Synthetic data is generated using ms. Source code to build ms is available here:
http://home.uchicago.edu/~rhudson1/source/mksamples.html

The parameters of the data generated is determined by variables in the script.
To change the parameters, change the initial values of the variables "nmRange"
and "kRange" in the function "runTests()" (this is the same in all scripts).

The script will run the experiment on all combinations of parameters, and each
combination will be run TRIALS number of times total by spawning PARALLEL number
of processes of PerfectPhy at a time.

The following files must be in the same directory as the script when run:
    perfectphy
    ms
    multextract.pl


Synthetic Data Generation Programs:

ms - an executable version of Hudson's ms program compiled for Linux. Generates
random synthetic data. Source code and more information found at:
http://home.uchicago.edu/~rhudson1/

multextract.pl - a Perl program to extract individual datasets from the file
created by ms. Each individual dataset is named [k]state[n].[m].[i], where k is
the number of allowed states, n and m are the dimensions of the problem
instance, and i is the integer identifier for the instance.

Example commands to generate t instances of (up to) k-state, n by m datasets:
    $ ./ms [n] [t] -s [m*(k-1)] -r 0.0 5000 > mybigdata
    $ perl multextract.pl mybigdata 0 [k] > /dev/null


The scripts:

run_tests.py - A Python (2.7) script which generates datasets with ms and runs
perfectphy on them to measure run time. Command line input is the number of
trials per parameter triplet and the number of trials to run in parallel. Output
is appended to results.txt and displayed in real-time to stdout.

run_tests_dagsize.py - A Python (2.7) script which measures the DAG filesize on
a variety of parameters. Output is appended to results_dagsize.txt and displayed
in real-time to stdout.

run_tests_md.py - A Python (2.7) script which measures the run time of
perfectphy on datsets with missing data on a variety of parameters. Output is
appended to results.txt and displayed in real-time to stdout.
WARNING: This script additionally expects that the file missingdata.cpp in the
tools directory was compiled and the executable moved to the same directory.

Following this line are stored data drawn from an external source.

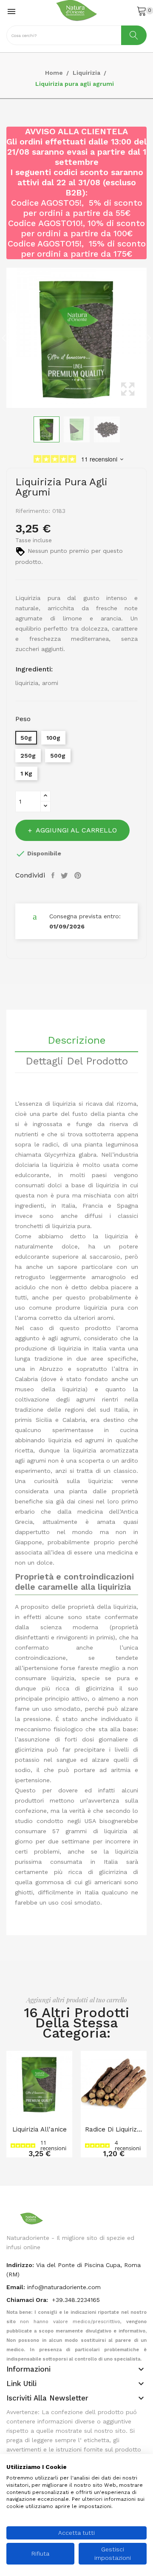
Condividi (54, 875)
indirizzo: (20, 2265)
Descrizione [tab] (76, 1040)
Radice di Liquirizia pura (113, 2129)
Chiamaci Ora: (28, 2299)
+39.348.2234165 (76, 2299)
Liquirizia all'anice (39, 2129)
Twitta (65, 875)
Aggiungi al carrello (76, 830)
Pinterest (78, 875)
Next (148, 338)
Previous (4, 338)
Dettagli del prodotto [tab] (77, 1061)
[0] (141, 10)
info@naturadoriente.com (64, 2287)
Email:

run_tests_rc.py - A Python (2.7) script which measures the run time of
charremoval.py on a variety of parameters. Output is appended to results.txt and
displayed in real-time to stdout.

run_tests_treecount.py - A Python (2.7) script which runs perfectphy on a
variety of parameters and counts the number of minimal enumerated trees. Output
is appended to results_trees.txt and displayed in real-time to stdout.

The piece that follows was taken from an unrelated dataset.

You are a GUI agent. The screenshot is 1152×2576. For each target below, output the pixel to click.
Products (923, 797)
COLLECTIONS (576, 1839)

run_tests_mintree.py - A Python (2.7) script which runs perfectphy on a variety
of parameters and compares the size of the tree output by the initial DP with
the size of the smallest minimal enumerated tree. Output is appended to
results_mintree.txt and displayed in real-time to stdout.
WARNING: This script assumes perfectphy was modified to output tree sizes. To
build perfectphy with the proper output:
    $ cd src
    $ make runtestmintree
    $ mv perfectphy_mintree ../experiments